La question de l’appartenance de la Turquie à l’Europe est ancienne, et reste clivante, depuis le premier accord de coopération signé avec la Communauté économique européenne, en 1963. Ce dernier prévoyait, à terme, une adhésion de la Turquie à la CEE, l’officialisation de la candidature turque en 1987, sa reconnaissance par les Européens en 1999 et, finalement, l’ouverture des négociations entre Bruxelles et Ankara en 2005.
Les enjeux liés à l’adhésion de ce voisin atypique sont considérables et soulèvent des questions à la fois géographiques (97% du territoire turc est en Asie), démographiques (une entrée au Parlement européen lui procurerait la plus importante délégation d’élus), religieuses et culturelles, toutes existentielles pour l’avenir du projet européen…
Ils auraient évidemment mérité une consultation des citoyens européens, laquelle n’a eu lieu dans aucun État membre. Leurs dirigeants ont autorisé la Commission à ouvrir des chapitres de négociation qu’ils n’ont jamais vraiment assumés, préférant laisser les discussions s’enliser, aidés en cela par un régime turc qui multipliait les entorses aux critères de Copenhague -répression des manifestations de la Place Taksim en 2013, vagues d’emprisonnements arbitraires en réaction à la tentative de coup d’État de 2016-, au point que le Conseil de l’UE admette finalement en juin 2019 que les négociations avec Ankara soient «au point mort».
Mais les vingt dernières années signent autant la frilosité et l’hypocrisie de l’UE sur la «question turque» que la montée en puissance, sur la scène internationale, de cet ambitieux voisin, déclinant sa propre partition grâce à une diplomatie pragmatique, voire opportuniste, pour s’affirmer finalement comme un acteur influent dans les régions où l’Europe peine désormais à se faire entendre -notamment au Proche-Orient ou sur le continent africain- ou comme un médiateur possible là où l’Europe a renoncé à ce rôle.

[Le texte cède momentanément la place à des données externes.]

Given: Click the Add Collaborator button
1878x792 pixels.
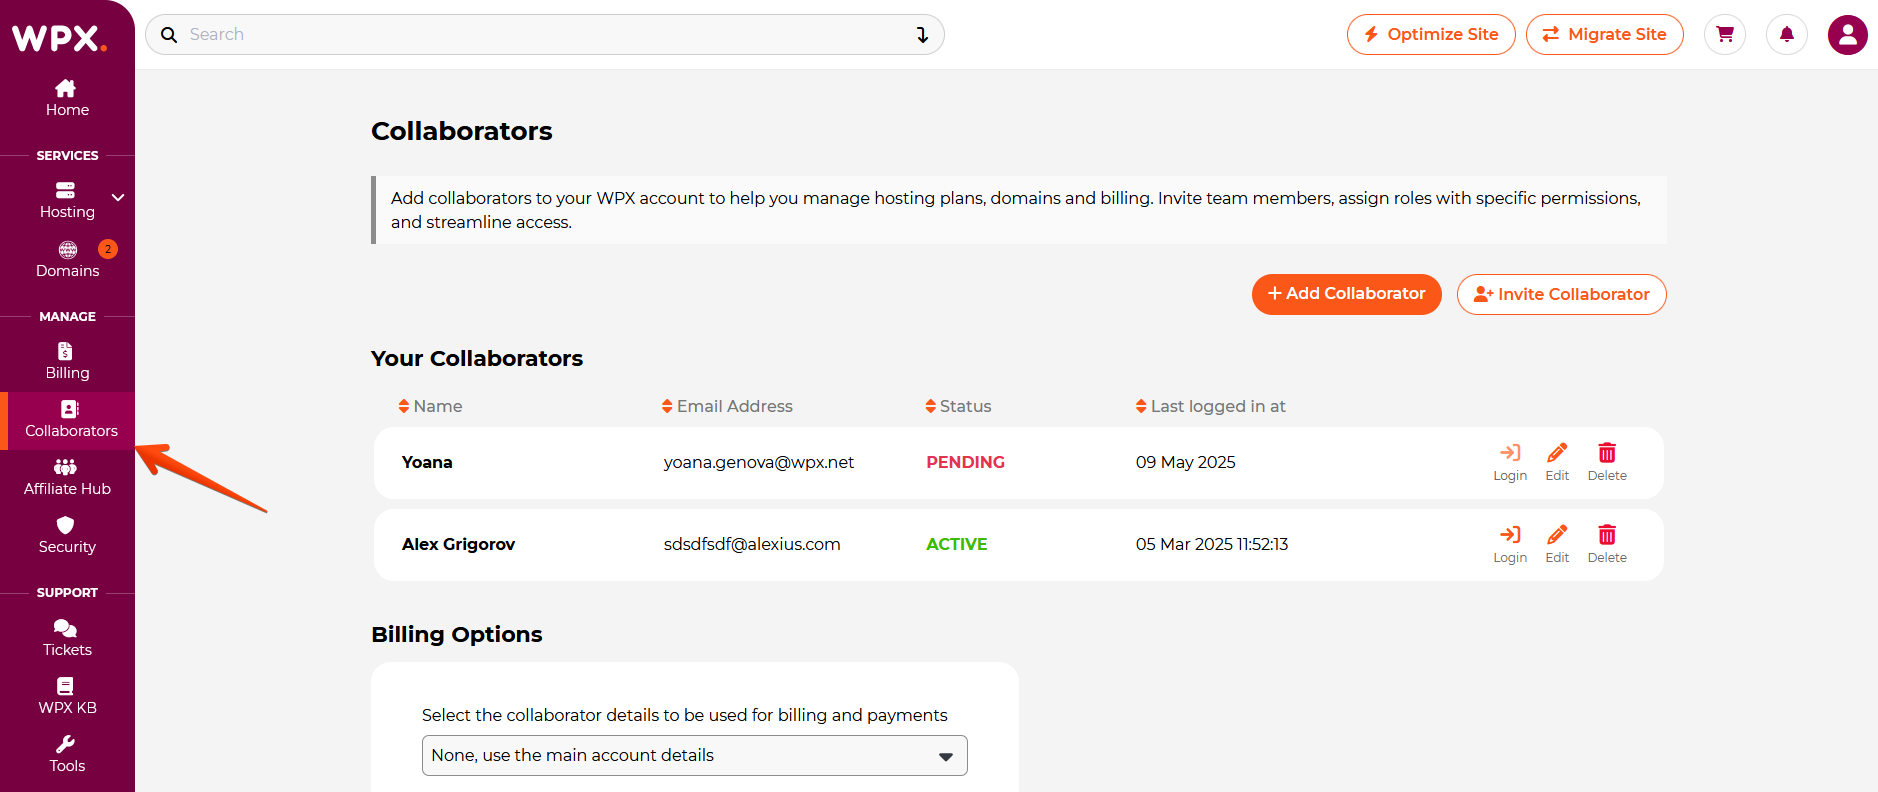Looking at the screenshot, I should click(x=1346, y=294).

À cet égard, la politique turque dans le conflit russo-ukrainien, une forme de «neutralité active» pour ce membre de l’Alliance atlantique équipé de missiles russes, qui aide à la fois Moscou à contourner les sanctions et l’Ukraine à exporter ses céréales, par un accord négocié avec les Russes via l’initiative céréalière de la mer Noire, et qui refuse que l’OTAN «participe» à la guerre, tranche avec le bellicisme européen et en fait un interlocuteur privilégié pour les temps de paix.
Une affirmation de la puissance turque aux dépens des Européens qui, frappés par une double peine, se retrouvent à financer la préadhésion d’un État qu’ils ne souhaitent pas accueillir, tout en subissant le chantage de son dirigeant… Car durant cette dernière décennie, Erdogan a fait preuve d’un talent de maître chanteur inégalé, tant à l’égard de Bruxelles que des États membres.

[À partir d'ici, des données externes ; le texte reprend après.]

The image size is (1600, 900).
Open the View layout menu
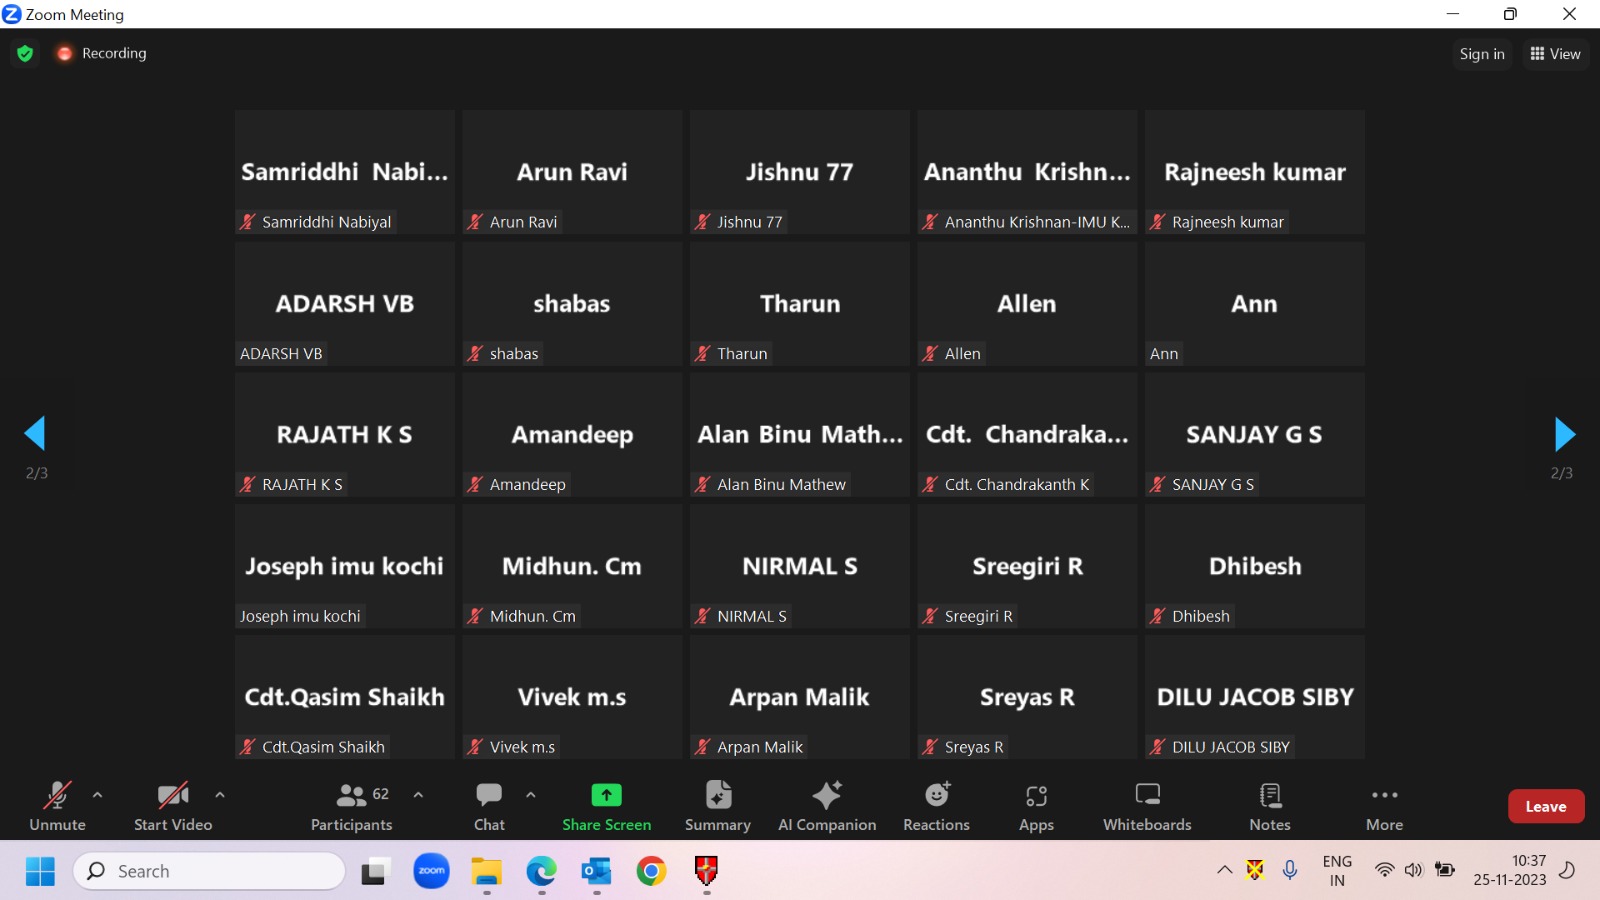[x=1555, y=54]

Exemple en est l’accord migratoire voulu par les Européens, consécutif à la crise des migrants syriens des années 2015 et 2016, monnayant la gestion des migrations irrégulières par les autorités turques contre un versement forfaitaire de 6 milliards d’euros. Un deal utilisé depuis par Ankara comme un levier politique selon les besoins du moment: demande d’exemption de visas en 2019, demande d’aide en Syrie en 2020, pression sur les Pays-Bas pour l’organisation de meetings électoraux auprès de la diaspora…

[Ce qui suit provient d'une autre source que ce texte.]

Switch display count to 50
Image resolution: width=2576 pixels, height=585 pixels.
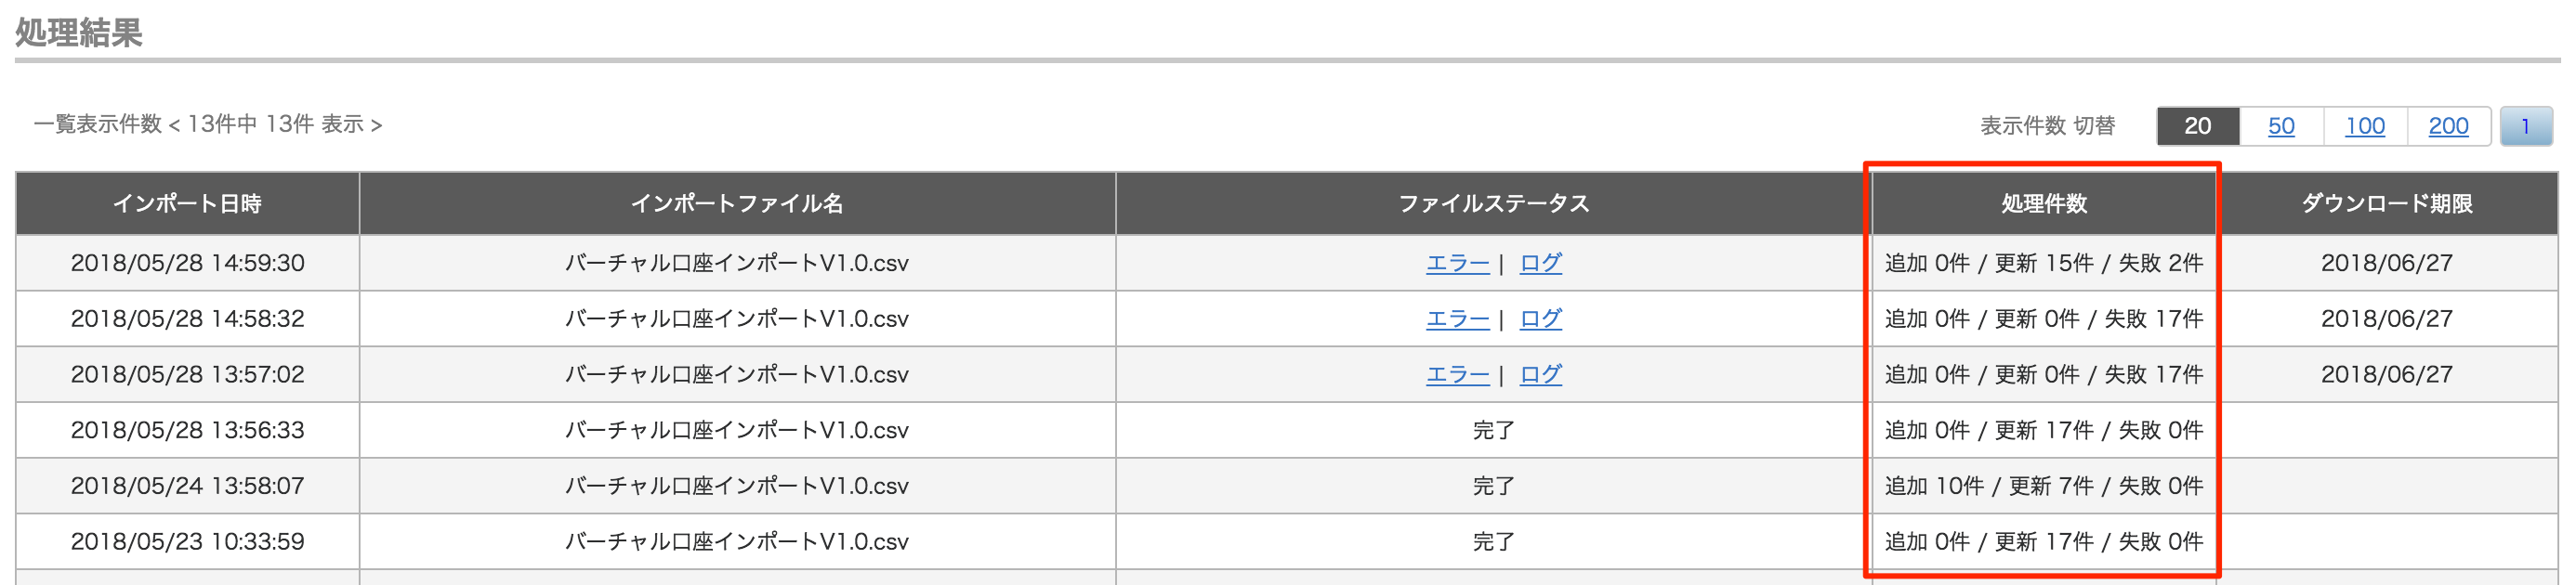(x=2280, y=126)
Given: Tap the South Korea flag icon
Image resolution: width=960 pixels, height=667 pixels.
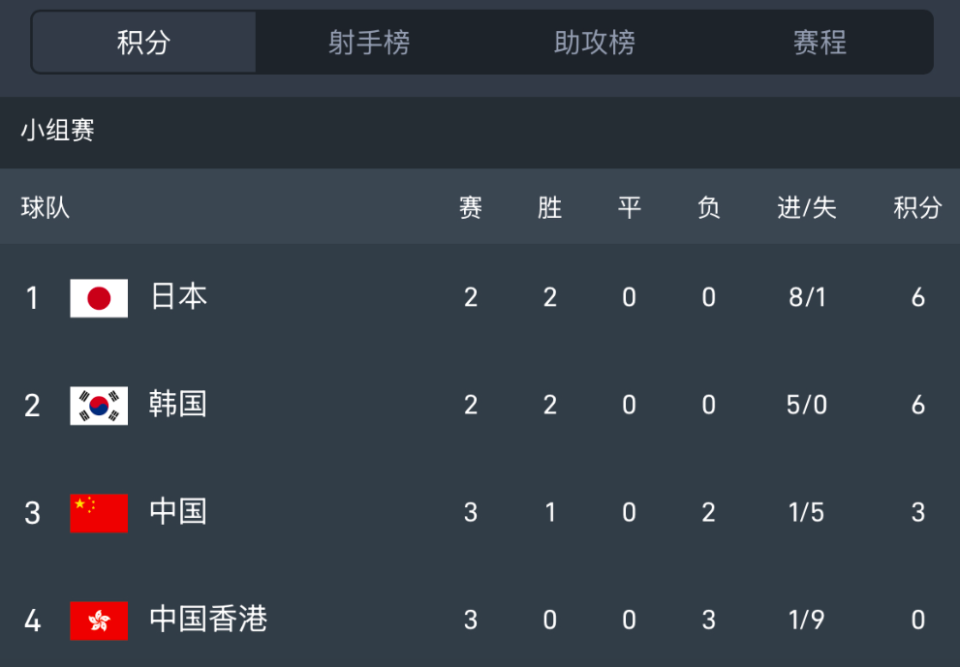Looking at the screenshot, I should pos(99,405).
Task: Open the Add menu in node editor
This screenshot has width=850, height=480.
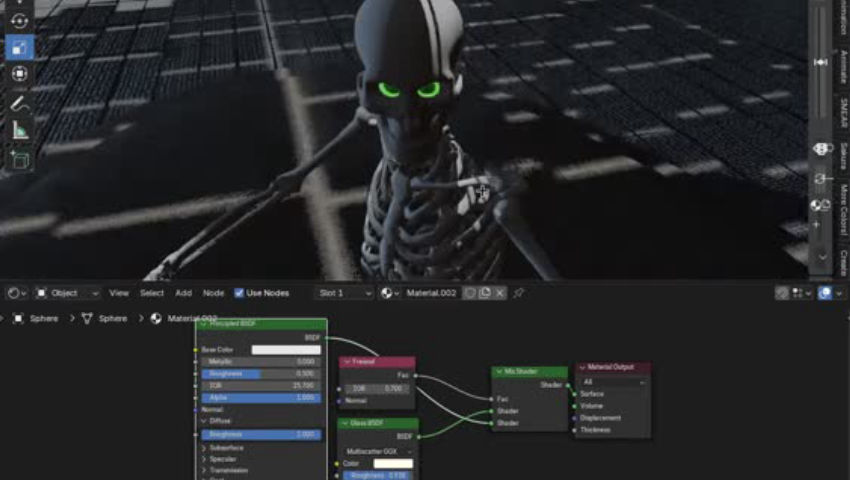Action: [x=183, y=293]
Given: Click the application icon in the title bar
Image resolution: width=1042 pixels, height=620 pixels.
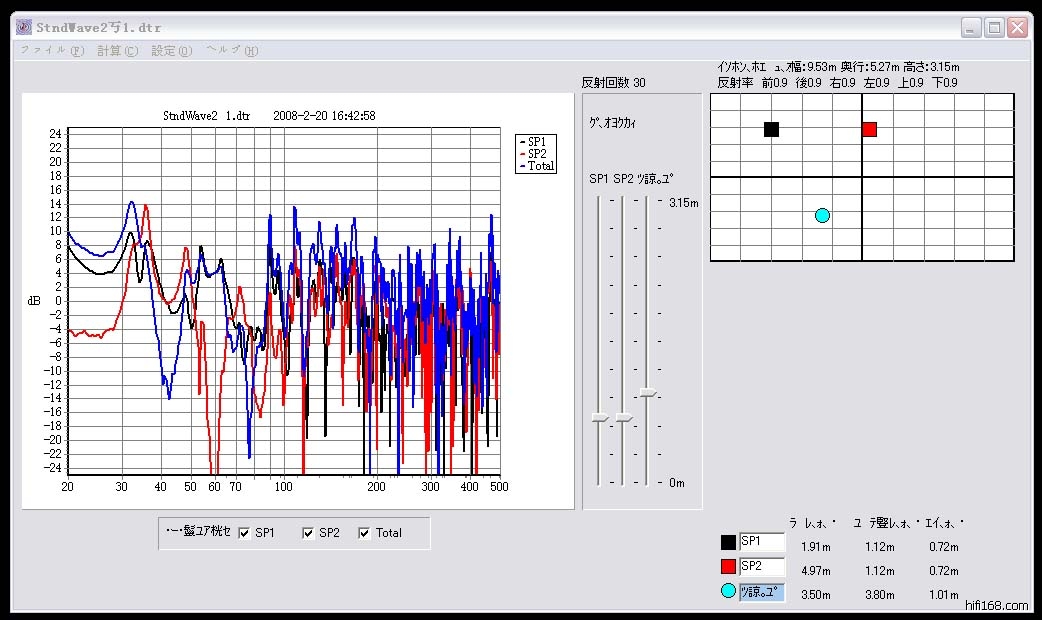Looking at the screenshot, I should [x=23, y=27].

Des méthodes reconduites ces derniers mois au sein de l’Alliance atlantique, où la Turquie négocie âprement et lentement l’adhésion de la Suède et de la Finlande à l’Otan contre le sort réservé aux Kurdes dans ces États européens, ou relance subitement la perspective d’adhésion dans l’espoir d’arracher a minima une révision de l’union douanière…
À la veille d’un sommet de l’Otan l’été dernier, Erdogan interpellait ses homologues européens en ces termes: «Ouvrez d’abord la voie à l’adhésion de la Turquie à l’Union européenne et, ensuite, nous ouvrirons la voie à la Suède». Avec un certain succès: la législature s’achève par la promesse des dirigeants européens d’une redynamisation des relations entre les 27 et la Turquie.
L’UE a-t-elle le choix? Les choix politiques qu’elle s’impose -engagements sur l’élargissement et implication croissante dans le conflit russo-ukrainien- passent par un dialogue renouvelé avec la Turquie. Mais l’Europe devra, pour cela, faire preuve à la fois de vérité, en mettant fin au processus d’adhésion, d’imagination, pour un nouveau partenariat de voisinage, et de volonté politique. Car le rééquilibrage des relations passera aussi par le respect, de la part d’Ankara, de la souveraineté des États membres, donc d’avancées sur le sort de Chypre.